TEXTO APRESENTADO:

Pertence ao Código Civil (DL n.º 47344/66, de 25 de Novembro)
Este artigo estabelece a divisão dos documentos escritos em duas categorias principais: autênticos e particulares. Os documentos autênticos são aqueles criados por autoridades públicas, notários ou outros oficiais públicos que têm fé pública, seguindo as formalidades legais exigidas. Incluem certidões, registos, actos notariais e similares. Os documentos particulares são todos os outros, como cartas, contratos entre pessoas privadas ou e-mails. A lei reconhece que um documento particular pode ganhar força de documento autêntico se for confirmado pelas partes envolvidas perante notário, seguindo o procedimento estabelecido na legislação notarial. Isto significa que um contrato privado pode ser elevado à categoria de documento autêntico através de um processo formal de confirmação notarial, ganhando assim maior valor probatório em tribunal.

[Registos do conjunto de dados]
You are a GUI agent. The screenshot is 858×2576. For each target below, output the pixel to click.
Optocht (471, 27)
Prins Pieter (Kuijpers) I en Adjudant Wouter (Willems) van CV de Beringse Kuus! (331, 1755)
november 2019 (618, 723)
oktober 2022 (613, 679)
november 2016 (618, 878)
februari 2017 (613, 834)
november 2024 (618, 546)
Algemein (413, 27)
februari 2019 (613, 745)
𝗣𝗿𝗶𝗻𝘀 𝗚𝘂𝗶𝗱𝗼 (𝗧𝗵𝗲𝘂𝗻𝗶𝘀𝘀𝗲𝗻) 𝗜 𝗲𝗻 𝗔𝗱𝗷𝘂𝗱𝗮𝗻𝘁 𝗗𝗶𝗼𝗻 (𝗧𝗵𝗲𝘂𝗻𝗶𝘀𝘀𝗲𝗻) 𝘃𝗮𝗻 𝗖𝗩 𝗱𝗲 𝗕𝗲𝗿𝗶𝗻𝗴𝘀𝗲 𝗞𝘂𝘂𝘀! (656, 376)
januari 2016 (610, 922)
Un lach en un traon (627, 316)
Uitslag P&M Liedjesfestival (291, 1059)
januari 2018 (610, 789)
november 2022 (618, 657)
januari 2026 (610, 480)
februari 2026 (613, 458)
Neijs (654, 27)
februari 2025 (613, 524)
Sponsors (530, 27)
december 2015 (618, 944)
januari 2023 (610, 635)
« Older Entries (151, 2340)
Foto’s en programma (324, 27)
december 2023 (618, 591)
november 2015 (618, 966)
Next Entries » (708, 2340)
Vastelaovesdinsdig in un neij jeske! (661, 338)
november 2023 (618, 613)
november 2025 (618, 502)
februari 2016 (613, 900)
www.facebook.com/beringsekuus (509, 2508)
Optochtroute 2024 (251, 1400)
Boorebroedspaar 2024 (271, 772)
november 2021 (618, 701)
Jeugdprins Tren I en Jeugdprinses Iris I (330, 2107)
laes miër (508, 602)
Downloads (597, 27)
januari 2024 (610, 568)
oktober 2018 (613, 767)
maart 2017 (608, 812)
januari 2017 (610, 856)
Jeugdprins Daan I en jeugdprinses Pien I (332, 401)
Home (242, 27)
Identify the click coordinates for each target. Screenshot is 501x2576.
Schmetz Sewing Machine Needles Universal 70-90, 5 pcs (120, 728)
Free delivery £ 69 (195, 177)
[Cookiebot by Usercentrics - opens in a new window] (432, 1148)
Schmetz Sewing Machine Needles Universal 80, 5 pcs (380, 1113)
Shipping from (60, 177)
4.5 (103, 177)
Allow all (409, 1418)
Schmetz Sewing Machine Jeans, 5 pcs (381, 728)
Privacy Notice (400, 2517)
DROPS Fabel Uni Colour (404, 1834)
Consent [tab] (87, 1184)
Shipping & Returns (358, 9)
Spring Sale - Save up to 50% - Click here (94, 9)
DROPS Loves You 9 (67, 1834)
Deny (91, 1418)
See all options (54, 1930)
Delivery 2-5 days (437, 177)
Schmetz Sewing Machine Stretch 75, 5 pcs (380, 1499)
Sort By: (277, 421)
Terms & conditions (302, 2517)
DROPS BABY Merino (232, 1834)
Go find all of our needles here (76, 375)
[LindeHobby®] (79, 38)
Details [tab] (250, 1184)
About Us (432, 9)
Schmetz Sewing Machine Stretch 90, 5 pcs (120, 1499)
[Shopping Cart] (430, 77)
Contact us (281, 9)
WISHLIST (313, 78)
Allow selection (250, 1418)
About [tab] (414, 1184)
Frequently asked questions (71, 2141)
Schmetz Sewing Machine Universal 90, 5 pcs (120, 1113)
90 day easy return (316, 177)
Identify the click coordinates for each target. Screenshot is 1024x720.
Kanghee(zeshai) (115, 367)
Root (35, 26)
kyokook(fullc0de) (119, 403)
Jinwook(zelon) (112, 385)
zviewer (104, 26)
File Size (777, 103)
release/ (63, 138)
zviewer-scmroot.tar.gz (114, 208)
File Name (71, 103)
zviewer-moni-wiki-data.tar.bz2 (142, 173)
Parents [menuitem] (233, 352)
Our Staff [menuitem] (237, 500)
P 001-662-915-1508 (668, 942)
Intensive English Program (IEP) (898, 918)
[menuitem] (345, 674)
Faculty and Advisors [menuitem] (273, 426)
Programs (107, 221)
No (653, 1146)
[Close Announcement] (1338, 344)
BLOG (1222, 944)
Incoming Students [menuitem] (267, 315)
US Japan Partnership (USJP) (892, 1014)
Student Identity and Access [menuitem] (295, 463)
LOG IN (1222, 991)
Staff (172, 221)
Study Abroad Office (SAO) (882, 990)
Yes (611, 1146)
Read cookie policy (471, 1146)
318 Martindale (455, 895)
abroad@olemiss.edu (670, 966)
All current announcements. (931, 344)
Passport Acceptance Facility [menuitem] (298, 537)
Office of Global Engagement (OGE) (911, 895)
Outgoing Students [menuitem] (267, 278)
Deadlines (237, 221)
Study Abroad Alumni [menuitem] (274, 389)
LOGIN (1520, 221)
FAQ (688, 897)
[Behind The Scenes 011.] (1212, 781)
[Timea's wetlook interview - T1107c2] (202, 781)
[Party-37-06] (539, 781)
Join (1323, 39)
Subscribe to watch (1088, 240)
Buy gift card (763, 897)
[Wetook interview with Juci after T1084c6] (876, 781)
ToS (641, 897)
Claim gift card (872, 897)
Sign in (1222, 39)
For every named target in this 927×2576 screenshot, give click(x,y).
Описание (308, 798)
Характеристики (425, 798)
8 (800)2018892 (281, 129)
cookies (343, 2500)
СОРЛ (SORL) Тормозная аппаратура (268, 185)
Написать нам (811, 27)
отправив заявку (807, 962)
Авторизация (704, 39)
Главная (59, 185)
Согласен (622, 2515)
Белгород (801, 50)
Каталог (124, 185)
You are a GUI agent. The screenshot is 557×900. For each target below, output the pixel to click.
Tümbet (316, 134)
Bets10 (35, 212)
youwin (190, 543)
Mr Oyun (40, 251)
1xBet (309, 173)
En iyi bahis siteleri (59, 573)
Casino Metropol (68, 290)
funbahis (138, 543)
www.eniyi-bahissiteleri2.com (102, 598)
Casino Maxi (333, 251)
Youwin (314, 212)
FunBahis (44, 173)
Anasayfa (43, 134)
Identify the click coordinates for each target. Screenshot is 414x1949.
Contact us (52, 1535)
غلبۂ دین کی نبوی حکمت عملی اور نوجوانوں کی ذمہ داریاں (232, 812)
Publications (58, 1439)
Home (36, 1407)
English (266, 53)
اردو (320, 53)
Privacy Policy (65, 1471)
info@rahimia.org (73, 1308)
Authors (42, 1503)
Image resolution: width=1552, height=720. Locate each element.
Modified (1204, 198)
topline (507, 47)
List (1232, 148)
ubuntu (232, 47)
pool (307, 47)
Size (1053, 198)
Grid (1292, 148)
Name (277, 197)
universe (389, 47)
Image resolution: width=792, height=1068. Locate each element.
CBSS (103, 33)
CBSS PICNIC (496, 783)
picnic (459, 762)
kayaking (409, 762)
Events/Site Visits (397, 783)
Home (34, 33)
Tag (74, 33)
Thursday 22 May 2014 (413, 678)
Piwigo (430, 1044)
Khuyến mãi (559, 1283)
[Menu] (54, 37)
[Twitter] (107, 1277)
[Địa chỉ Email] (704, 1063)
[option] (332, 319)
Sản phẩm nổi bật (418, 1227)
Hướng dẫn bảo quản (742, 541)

AS SUAS INSTRUÇÕES:
Dê seguimento ao texto sobre a divisão dos documentos escritos em autênticos e particulares, a partir da última frase apresentada.

RESPOSTA À TAREFA:
Um cidadão vende um veículo a outro e fazem um contrato escrito entre si. Este é um documento particular. Se posteriormente querem que tenha força probatória reforçada, podem levar ambos o contrato a um notário para que este o confirme. Após essa confirmação, torna-se um documento com valor autêntico.
Um documento emitido pela Conservatória do Registo Civil é um documento autêntico porque é exarado por uma autoridade pública competente com fé pública. Tem automaticamente força probatória completa em processos judiciais, sem necessidade de confirmação adicional.
Um notário elabora um documento certificando o estado de um imóvel. Este é documento autêntico porque o notário é oficial público com fé pública e actua dentro das suas atribuições legais. Tem força de prova integral sobre os factos que presenciou.